課題内容: 以下のデータをすべて、列名を「prompt」と「target」とする2列のCSVに書き表してください。答えの付いたデータ1件につき1行とし、その文言と答えをそれぞれ二重引用符で囲んだ1つのフィールドに収め、改行は空白に置き換え、画像は含めないでください。

─── 処理対象データ

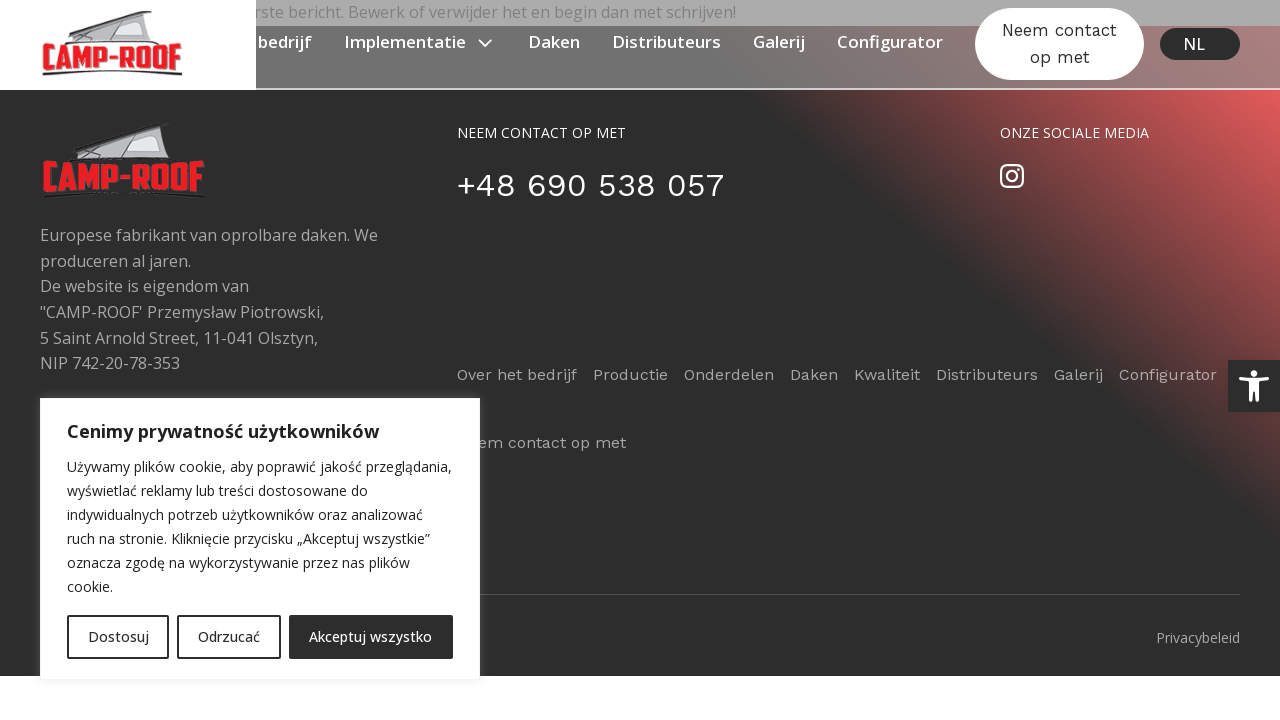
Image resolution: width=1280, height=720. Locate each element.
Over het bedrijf (247, 41)
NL (1194, 44)
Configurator (890, 41)
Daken (554, 41)
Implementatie (420, 42)
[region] (260, 539)
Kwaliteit (887, 374)
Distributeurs (666, 41)
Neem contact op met (1059, 43)
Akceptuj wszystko (370, 636)
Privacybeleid (1198, 637)
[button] (1254, 386)
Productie (630, 374)
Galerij (779, 41)
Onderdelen (729, 374)
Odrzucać (229, 636)
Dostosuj (118, 636)
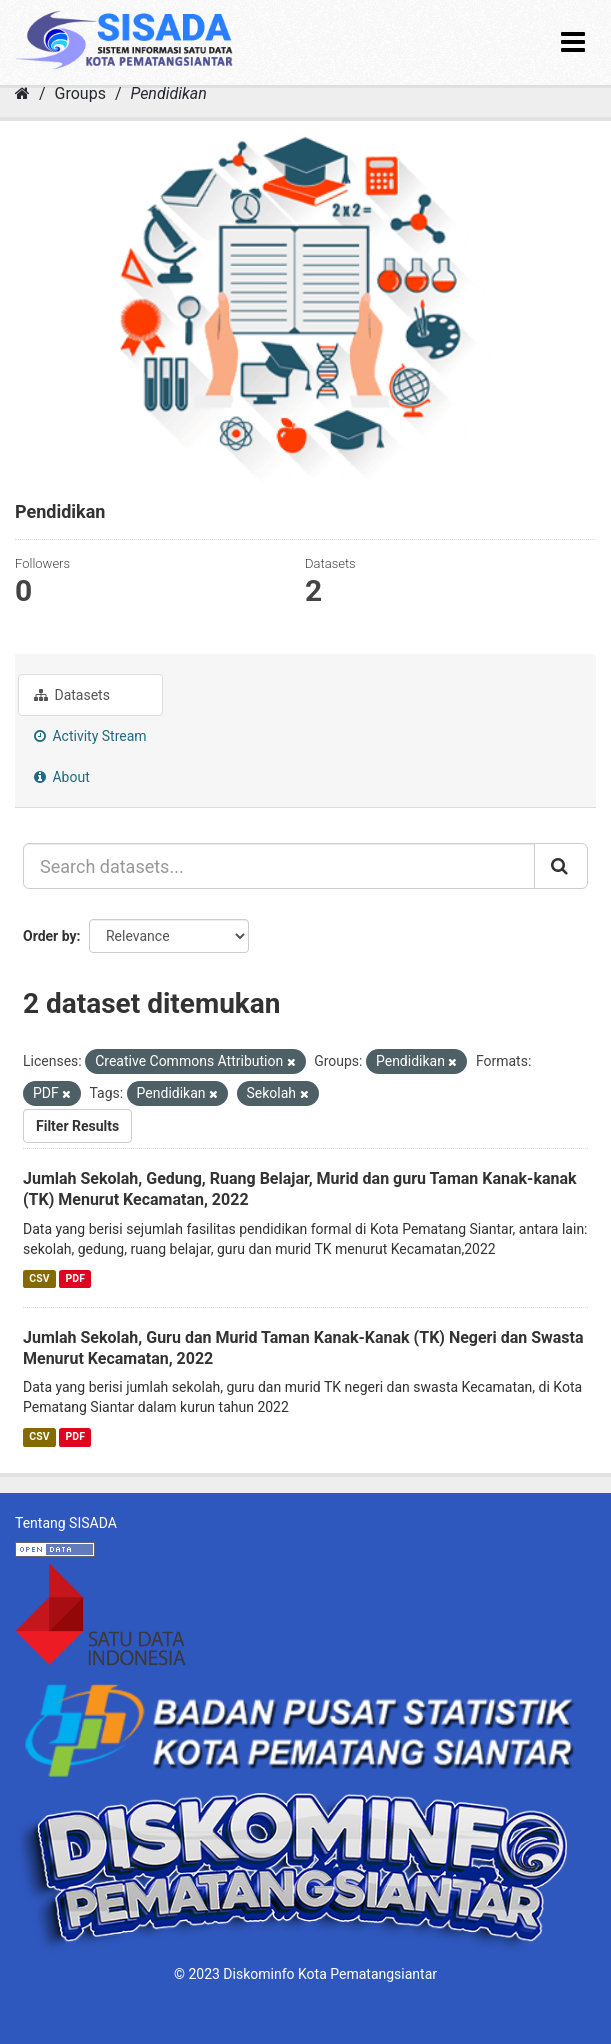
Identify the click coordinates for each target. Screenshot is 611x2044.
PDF (75, 1278)
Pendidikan (168, 93)
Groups (80, 93)
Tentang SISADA (66, 1523)
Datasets (72, 695)
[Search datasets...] (279, 866)
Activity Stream (90, 736)
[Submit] (561, 866)
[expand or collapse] (573, 42)
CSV (39, 1278)
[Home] (22, 93)
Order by (50, 936)
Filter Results (77, 1126)
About (62, 777)
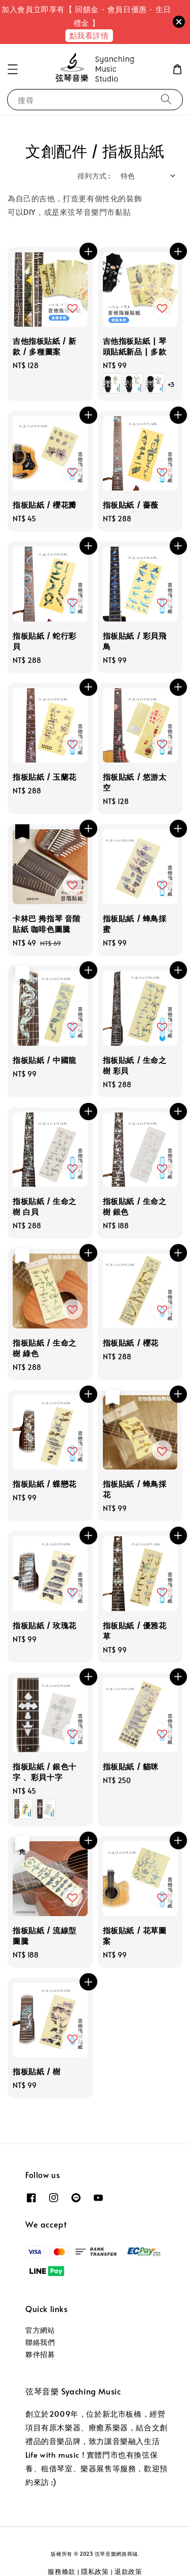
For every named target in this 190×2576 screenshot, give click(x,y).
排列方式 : (94, 176)
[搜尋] (166, 99)
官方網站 (40, 2330)
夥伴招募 (40, 2354)
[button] (13, 69)
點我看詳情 (89, 35)
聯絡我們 (40, 2342)
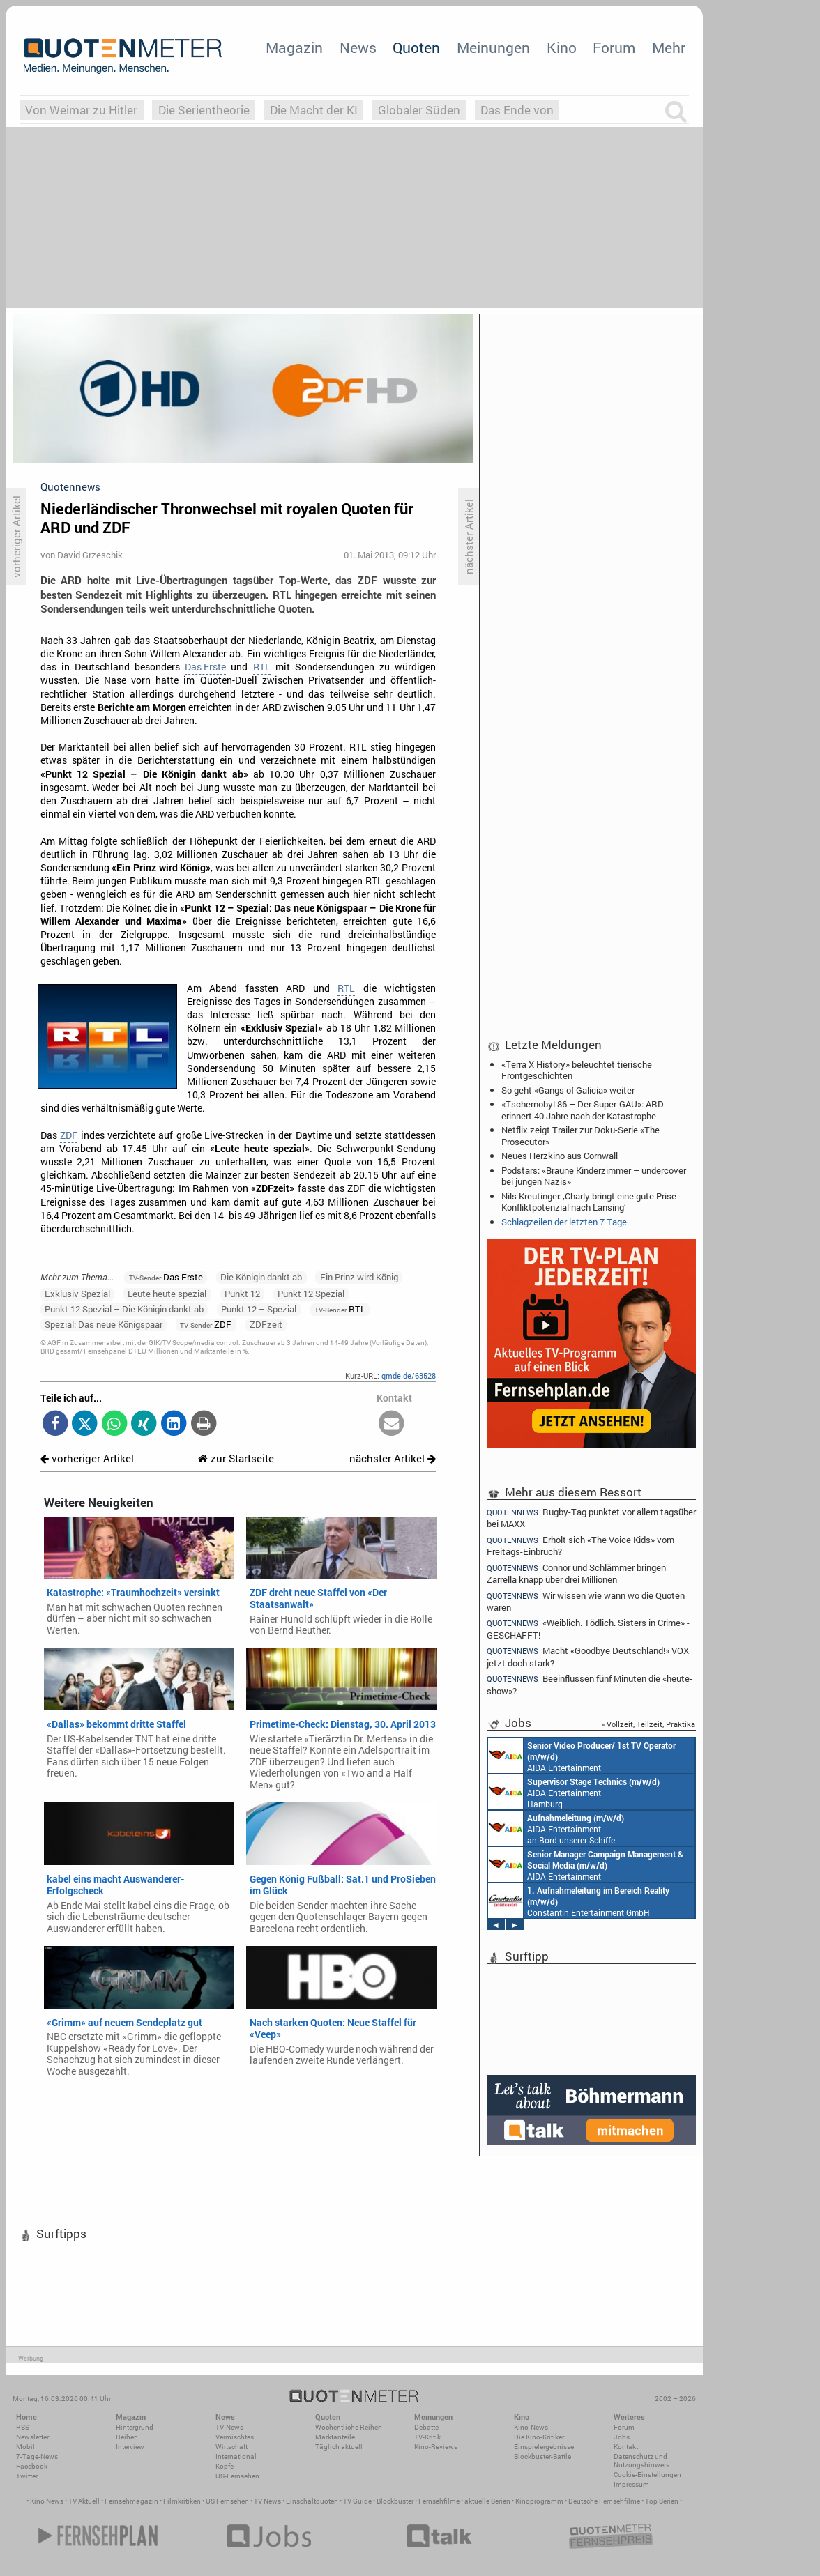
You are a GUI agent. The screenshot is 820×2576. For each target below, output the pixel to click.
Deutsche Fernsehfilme (604, 2501)
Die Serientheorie (204, 110)
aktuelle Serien (487, 2501)
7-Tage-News (37, 2456)
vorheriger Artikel (87, 1458)
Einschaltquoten (312, 2501)
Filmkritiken (182, 2501)
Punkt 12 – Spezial (258, 1308)
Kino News (46, 2501)
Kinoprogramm (539, 2501)
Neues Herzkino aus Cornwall (559, 1155)
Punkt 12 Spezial (311, 1293)
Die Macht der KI (314, 110)
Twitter (27, 2476)
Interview (130, 2446)
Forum (614, 47)
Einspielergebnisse (544, 2446)
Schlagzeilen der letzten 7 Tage (564, 1222)
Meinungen (493, 47)
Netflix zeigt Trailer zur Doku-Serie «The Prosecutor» (580, 1135)
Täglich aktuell (339, 2446)
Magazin (294, 47)
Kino (562, 47)
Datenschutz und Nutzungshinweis (641, 2460)
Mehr (668, 47)
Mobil (25, 2446)
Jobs (622, 2436)
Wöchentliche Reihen (348, 2427)
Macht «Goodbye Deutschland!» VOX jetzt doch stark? (588, 1656)
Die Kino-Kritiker (539, 2436)
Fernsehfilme (439, 2501)
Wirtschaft (231, 2446)
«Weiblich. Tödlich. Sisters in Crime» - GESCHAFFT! (588, 1628)
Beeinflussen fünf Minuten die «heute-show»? (589, 1684)
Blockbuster (395, 2501)
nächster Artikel (392, 1458)
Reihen (127, 2436)
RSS (22, 2427)
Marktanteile (335, 2436)
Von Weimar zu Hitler (81, 110)
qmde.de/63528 (408, 1375)
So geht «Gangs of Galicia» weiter (568, 1090)
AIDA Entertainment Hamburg (574, 1791)
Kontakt (626, 2446)
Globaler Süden (419, 110)
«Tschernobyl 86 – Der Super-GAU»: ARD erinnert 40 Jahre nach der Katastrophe (582, 1109)
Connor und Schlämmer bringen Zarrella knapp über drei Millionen (576, 1573)
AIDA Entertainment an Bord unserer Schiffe (582, 1755)
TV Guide (357, 2501)
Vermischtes (234, 2436)
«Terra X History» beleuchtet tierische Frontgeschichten (576, 1070)
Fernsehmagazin (131, 2501)
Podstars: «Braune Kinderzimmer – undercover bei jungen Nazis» (593, 1176)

──────

完成した回答:
prompt,target
"Image resolution: width=1280, height=720. Locate each element. Over het bedrijf","(247, 41)"
"NL","(1194, 44)"
"Configurator","(890, 41)"
"Daken","(554, 41)"
"Implementatie","(420, 42)"
"[region]","(260, 539)"
"Kwaliteit","(887, 374)"
"Distributeurs","(666, 41)"
"Neem contact op met","(1059, 43)"
"Akceptuj wszystko","(370, 636)"
"Privacybeleid","(1198, 637)"
"[button]","(1254, 386)"
"Productie","(630, 374)"
"Galerij","(779, 41)"
"Onderdelen","(729, 374)"
"Odrzucać","(229, 636)"
"Dostosuj","(118, 636)"
"Identify the click coordinates for each target. Screenshot is 611x2044. PDF","(75, 1278)"
"Pendidikan","(168, 93)"
"Groups","(80, 93)"
"Tentang SISADA","(66, 1523)"
"Datasets","(72, 695)"
"[Search datasets...]","(279, 866)"
"Activity Stream","(90, 736)"
"[Submit]","(561, 866)"
"[expand or collapse]","(573, 42)"
"CSV","(39, 1278)"
"[Home]","(22, 93)"
"Order by","(50, 936)"
"Filter Results","(77, 1126)"
"About","(62, 777)"
"For every named target in this 190×2576 screenshot, give click(x,y). 排列方式 :","(94, 176)"
"[搜尋]","(166, 99)"
"官方網站","(40, 2330)"
"夥伴招募","(40, 2354)"
"[button]","(13, 69)"
"點我看詳情","(89, 35)"
"聯絡我們","(40, 2342)"
"You are a GUI agent. The screenshot is 820×2576. For each target below, output the pixel to click. Deutsche Fernsehfilme","(604, 2501)"
"Die Serientheorie","(204, 110)"
"aktuelle Serien","(487, 2501)"
"7-Tage-News","(37, 2456)"
"vorheriger Artikel","(87, 1458)"
"Einschaltquoten","(312, 2501)"
"Filmkritiken","(182, 2501)"
"Punkt 12 – Spezial","(258, 1308)"
"Kino News","(46, 2501)"
"Kinoprogramm","(539, 2501)"
"Neues Herzkino aus Cornwall","(559, 1155)"
"Punkt 12 Spezial","(311, 1293)"
"Die Macht der KI","(314, 110)"
"Twitter","(27, 2476)"
"Interview","(130, 2446)"
"Forum","(614, 47)"
"Einspielergebnisse","(544, 2446)"
"Schlagzeilen der letzten 7 Tage","(564, 1222)"
"Meinungen","(493, 47)"
"Netflix zeigt Trailer zur Doku-Serie «The Prosecutor»","(580, 1135)"
"Täglich aktuell","(339, 2446)"
"Magazin","(294, 47)"
"Kino","(562, 47)"
"Datenschutz und Nutzungshinweis","(641, 2460)"
"Mehr","(668, 47)"
"Mobil","(25, 2446)"
"Jobs","(622, 2436)"
"Wöchentliche Reihen","(348, 2427)"
"Macht «Goodbye Deutschland!» VOX jetzt doch stark?","(588, 1656)"
"Die Kino-Kritiker","(539, 2436)"
"Fernsehfilme","(439, 2501)"
"Wirtschaft","(231, 2446)"
"«Weiblich. Tödlich. Sisters in Crime» - GESCHAFFT!","(588, 1628)"
"Beeinflussen fünf Minuten die «heute-show»?","(589, 1684)"
"Blockbuster","(395, 2501)"
"nächster Artikel","(392, 1458)"
"Reihen","(127, 2436)"
"RSS","(22, 2427)"
"Marktanteile","(335, 2436)"
"Von Weimar zu Hitler","(81, 110)"
"qmde.de/63528","(408, 1375)"
"So geht «Gangs of Galicia» weiter","(568, 1090)"
"AIDA Entertainment Hamburg","(574, 1791)"
"Kontakt","(626, 2446)"
"Globaler Süden","(419, 110)"
"«Tschernobyl 86 – Der Super-GAU»: ARD erinnert 40 Jahre nach der Katastrophe","(582, 1109)"
"Connor und Schlämmer bringen Zarrella knapp über drei Millionen","(576, 1573)"
"AIDA Entertainment an Bord unserer Schiffe","(582, 1755)"
"TV Guide","(357, 2501)"
"Vermischtes","(234, 2436)"
"«Terra X History» beleuchtet tierische Frontgeschichten","(576, 1070)"
"Fernsehmagazin","(131, 2501)"
"Podstars: «Braune Kinderzimmer – undercover bei jungen Nazis»","(593, 1176)"